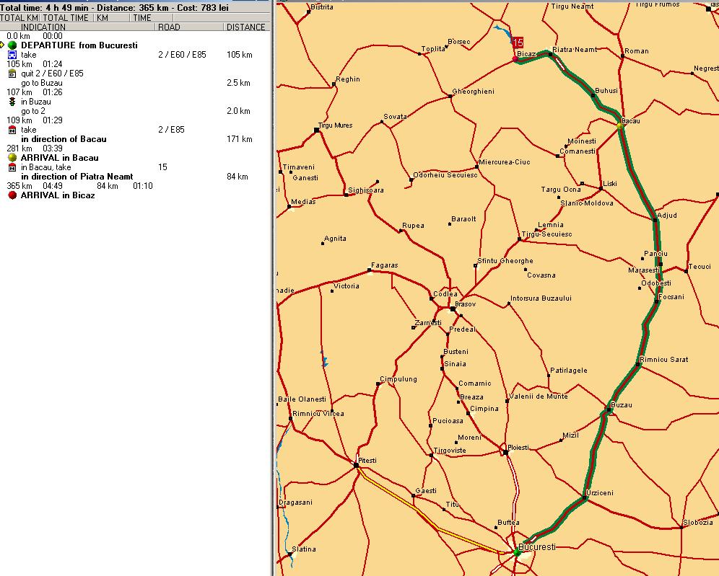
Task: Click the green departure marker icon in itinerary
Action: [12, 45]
--
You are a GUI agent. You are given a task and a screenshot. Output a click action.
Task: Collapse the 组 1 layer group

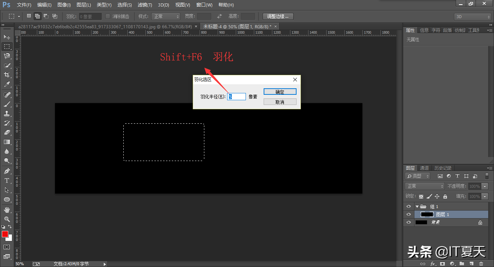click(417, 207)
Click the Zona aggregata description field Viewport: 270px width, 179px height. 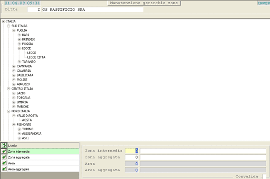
--
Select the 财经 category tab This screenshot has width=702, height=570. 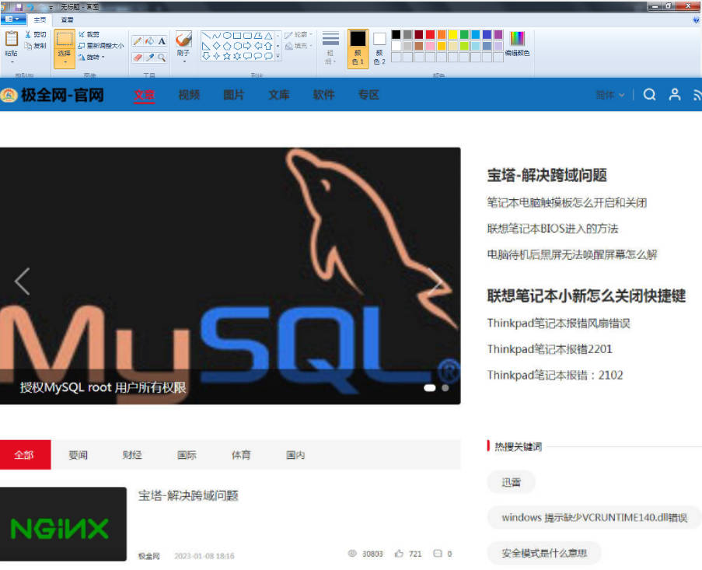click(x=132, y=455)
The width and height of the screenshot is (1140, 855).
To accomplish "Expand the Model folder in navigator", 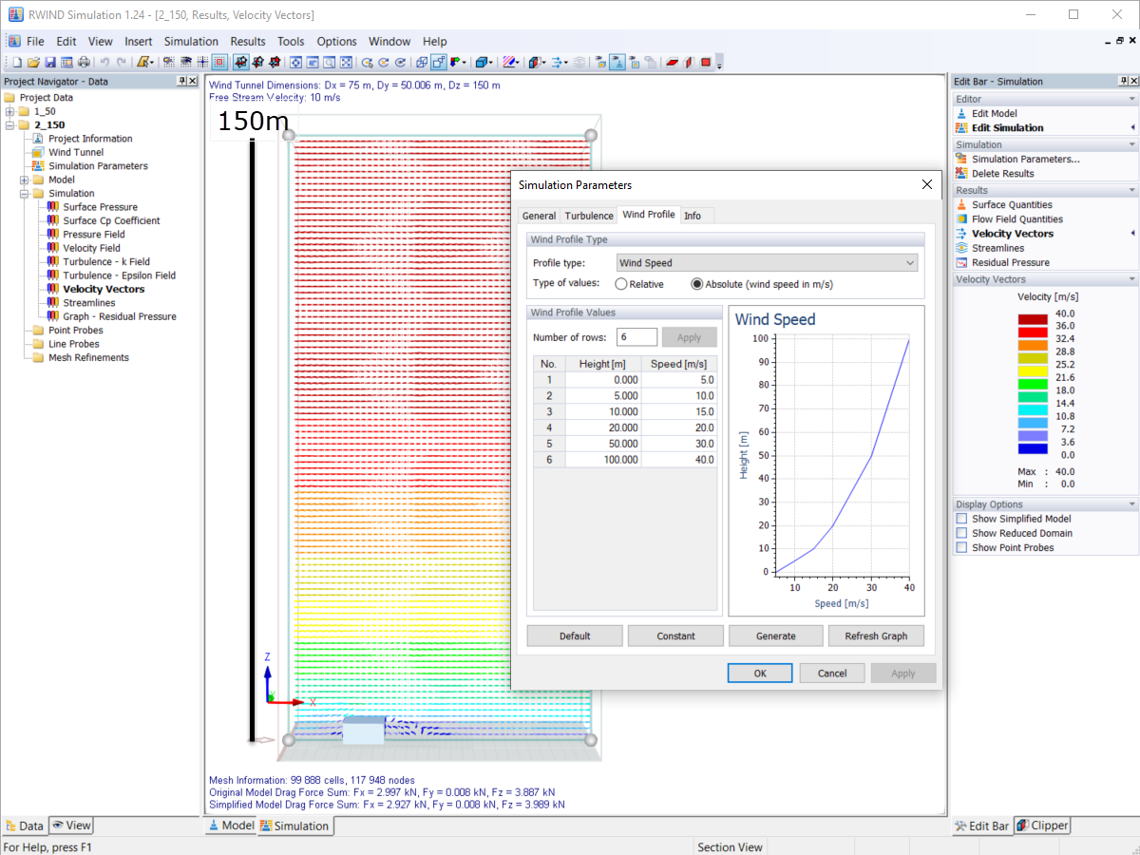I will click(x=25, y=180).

_ASSIGNMENT_:
What you return from the records above should be exactly everything from the line with "Task: Collapse the 组 1 layer group" down to the line with "Click the Zona", both kept, and no pictures.

_YOUR RESPONSE_:
Task: Collapse the 组 1 layer group

click(417, 207)
Click the Zona aggregata description field Viewport: 270px width, 179px height. 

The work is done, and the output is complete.